I've always wondered -- how does one recover from the financial setback of the
initial failure? In good times, this may be easier if one either has savings
or can quickly find a job to fall back on. But in times where jobs may be more
scarce, how does one get through this?

Also, do the subsequent funding rounds get easier or harder? Do subsequent
startup funds lean more towards VC or angel sources, assuming that one cannot
save as much for the next rounds for a self-bootstrap?

I completely understand that the emotional roller-coaster must be difficult to
overcome after the first setback, with a similar toll for a spouse/partner and
family. How do people also overcome the financial setbacks?

------
SwellJoe
I've been there. Just remember that the best indicator of future success in
business is having tried before--even if you failed. In the valley, it's a
truism that VCs don't mind seeing a couple of failed companies in your past,
as long as it's clear that you learned something from them. There's even some
evidence that the same investors that gave you money last time (and you lost)
are actually more likely to invest in your new company than someone they've
just met who has no record of failure. Weird, huh? Failure is practically a
virtue in high risk business like tech startups.

Take some time off, work on something else that's a little less stressful (I
did part-time contract work for a couple of companies that I enjoyed working
with--contract work pays well, and gives you lots of time off to relax), play
some video games, talk to girls/boys, learn a new language or to play a
musical instrument, read good books, enjoy time with your family/pets/friends.

In six months, or a year, you'll feel rested and ready to dig in again. It'll
actually come sooner if you have an idea that you really love. That is what
happened for me, though I had some downtime before finally giving up on my
previous business where I'd stopped selling the products that I'd always sold
and started slowly evolving the business into something else--but I was
accepting no new clients, so the workload was quite low.

------
ken
Oh hell no!
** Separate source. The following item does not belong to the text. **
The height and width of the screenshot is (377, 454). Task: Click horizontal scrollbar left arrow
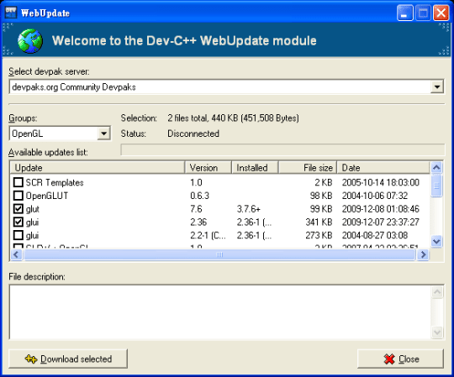[x=16, y=254]
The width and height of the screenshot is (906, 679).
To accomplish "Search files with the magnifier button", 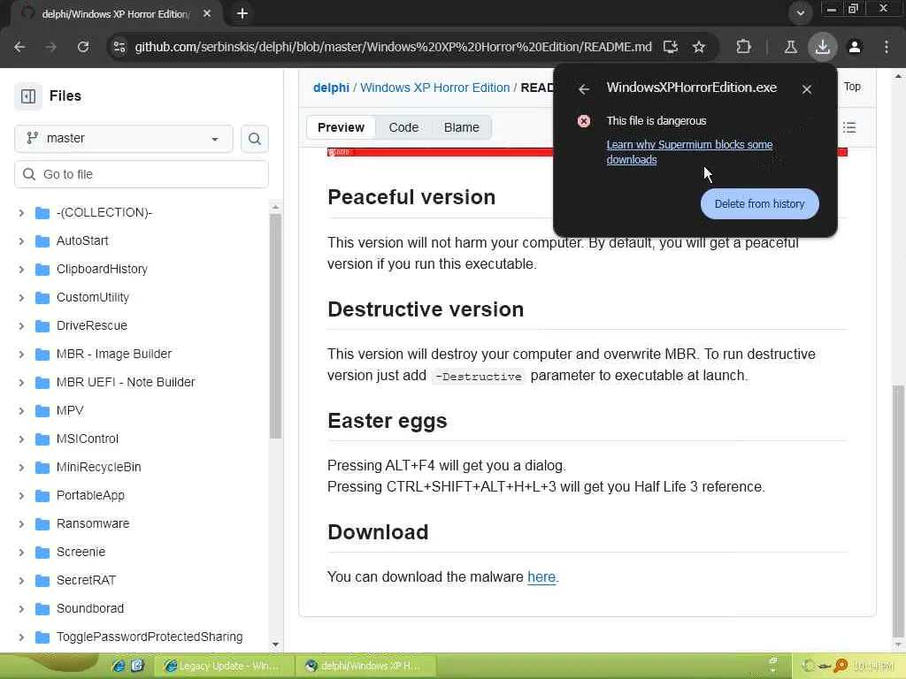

The last time I posted something inspirational here, somebody sent
it to the Seattle Tech Startups mailing list, and in a couple hours it went
from "inspirational Roosevelt quote" to "Teddy killed Indians" to "well
Jefferson owned slaves" to "early philosophers were child molesters" to "why
don't you go quote Hitler then" to "I'm glad my ancestors didn't kill any
Indians" to "I looked up your family name on Wikipedia and your ancestors
murdered Indians too".

------
iamelgringo
Sorry to hear that things didn't work out.

The thoughts from others on taking some time off, getting into a different
head-space are very good. Getting some exercise, seeing some shows, travel,
eating some decent food, all good ideas if you have the cash for them.

If I spend too many days in front of the computer, I start to go stir crazy.
I've had to force myself to stop and pick up some genre fiction and history
books that I used to enjoy reading recently.

------
krishna2
Think about it this way : You got about 10-20% of the total and about (70-80%
of the grunt) work done for your next startup. :)

You have your servers, source code repository, development environment,
bug/feature tracking stuff and all that ready. Heck, you might even have got
the logging in, authentication, monitoring and all that done as well.

I would go so far as to say : Everyone should do a dummy startup just to get
all the above straightened out. :)

------
yan
THE ROAD TO WISDOM? Well, it's plain and simple to express. Err and err and
err again, but less and less and less. — Piet Hein.

If you look at anyone successful, the reason you know about them is rarely
their first endeavor. Everyone can start and and shut down a start up, but
people that continue that cycle are those that succeed.

------
huhtenberg
While it is hard to give a personalized advice on coping with a depression,
you still can benefit from the failure. As others said - _learn from it_.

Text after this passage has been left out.